La seconda questione giuridica che viene in rilevo a seguito dell’elaborazione e raccolta di ingenti quantità di dati relativi alla produzione è quella relativa al trattamento dei dati personali dei lavoratori. L’interconnessione fra la tematica del controllo a distanza dei lavoratori e la tutela dei loro dati si fonda sullo stesso articolo 4 dello Statuto dei Lavoratori che, all’ultimo comma, stabilisce che i dati ottenuti tramite gli strumenti di controllo a distanza debbano essere trattati in conformità al GDPR. Inoltre, lo stesso Codice della Privacy italiano, all’art. 171, prevede che in caso di violazione dell’obbligo del datore di lavoro di dotarsi preventivamente dell’autorizzazione dell’ITL o dell’accordo con la rappresentanza sindacale, si applicano, oltre alle sanzioni di cui all’art. 83 GDPR, anche le sanzioni penali previste dall’art. 38 dello Statuto dei Lavoratori. Si tratta, quindi, dell’ammenda da euro 154,00 ad euro 1.549,00 e/o dell’arresto da 15 giorni ad un anno; dell’applicazione congiunta di arresto e ammenda; della pena accessoria della pubblicazione della sentenza di condanna.

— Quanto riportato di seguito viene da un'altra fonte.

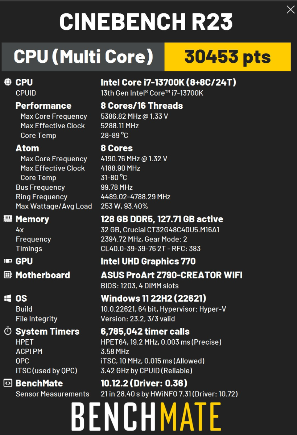Click the Atom section heading
297x435 pixels.
tap(27, 148)
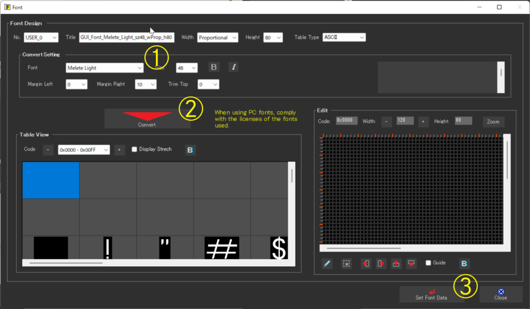This screenshot has width=530, height=309.
Task: Enable the Guide checkbox
Action: point(428,263)
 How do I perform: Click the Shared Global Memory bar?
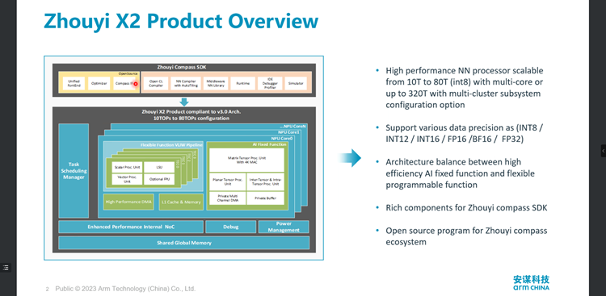point(184,243)
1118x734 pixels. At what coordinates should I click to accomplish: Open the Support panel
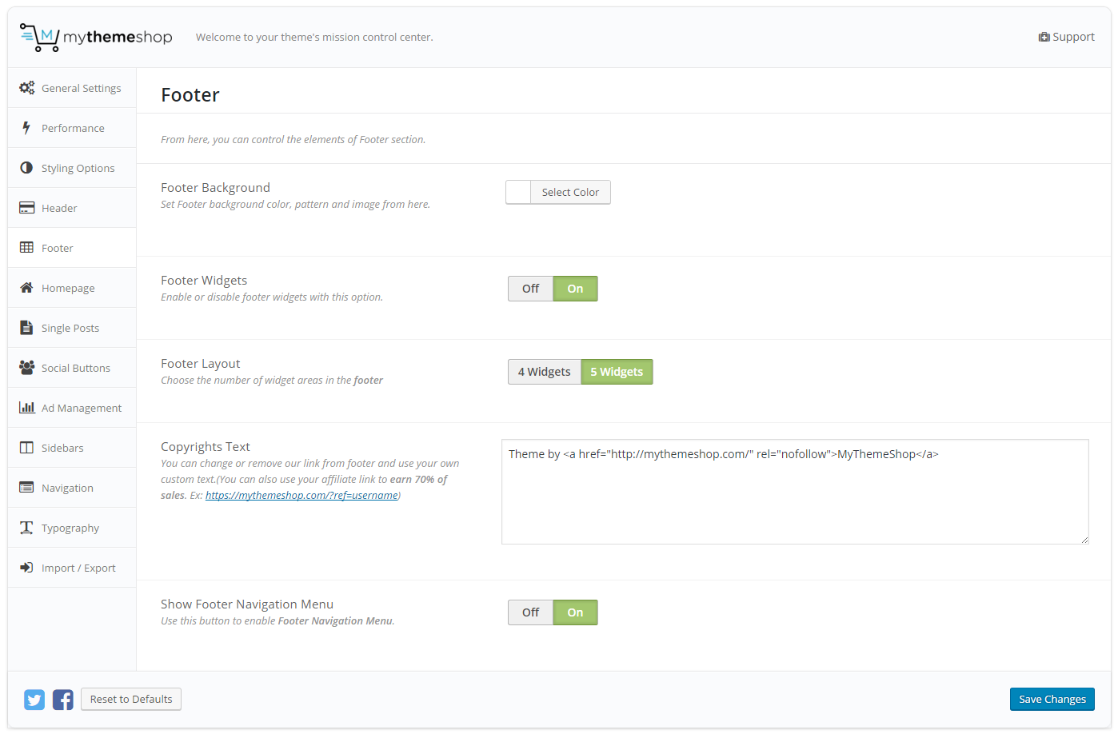(1067, 36)
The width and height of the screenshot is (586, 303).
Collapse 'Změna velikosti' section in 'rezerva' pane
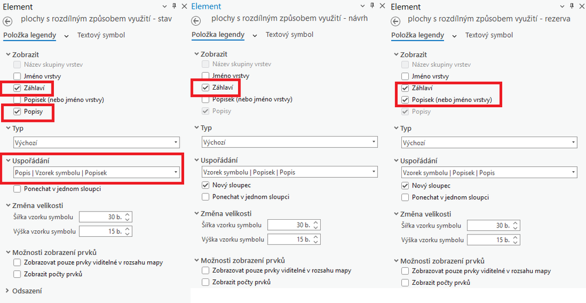[394, 214]
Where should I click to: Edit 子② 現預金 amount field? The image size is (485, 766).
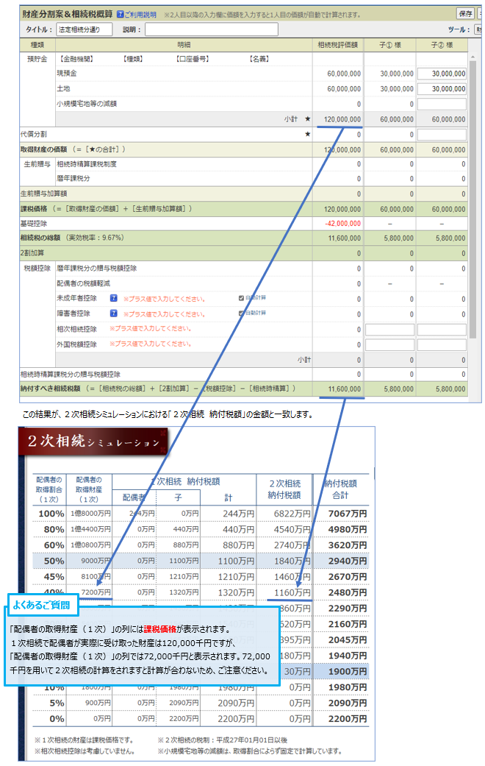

Quanto agli adempimenti privacy, il datore di lavoro, dopo essersi attenuto scrupolosamente a quanto previsto dall’art. 4 dello Statuto dei Lavoratori, è tenuto a tracciare il trattamento dei dati personali effettuato dai macchinari 4.0 al fine di adempiere correttamente agli obblighi previsti dal GDPR. A seconda delle circostanze, il datore di lavoro potrebbe essere tenuto ad effettuare una Valutazione di impatto (DPIA) del trattamento dei dati personali dei lavoratori ai sensi dell’art. 35 GDPR, allo scopo di valutarne la necessità, la proporzionalità, i rischi e di adottare misure idonee per affrontarli. Altro elemento indispensabile in chiave di accountability del datore di lavoro è la definizione delle finalità, modalità, basi giuridiche del trattamento, nonché dei termini di conservazione dei dati e la messa a disposizione di tali informazioni ai dipendenti con modalità e tempistiche congrue a garantire una debita e tempestiva informazione del personale.

I vantaggi della prevenzione del rischio legale nell’Industria 4.0

Data la stretta connessione fra la tematica del controllo a distanza e quella del trattamento dei dati personali dei lavoratori, è opportuno affrontare congiuntamente le questioni, preferibilmente nella fase di studio e analisi delle diverse soluzioni di Industria 4.0. La valutazione del rischio legale in questa fase della digitalizzazione aziendale consente di individuare soluzioni tecniche in grado di contemperare le esigenze produttive con il rispetto della normativa vigente, ovvero consente di scegliere consapevolmente i macchinari 4.0 e di definire eventuali implementazioni che dovessero risultare necessarie. Ancora una volta, la valutazione precoce del rischio legale permette di ottimizzare l’investimento effettuato e, in ultima istanza, di incrementare la produzione minimizzando i rischi.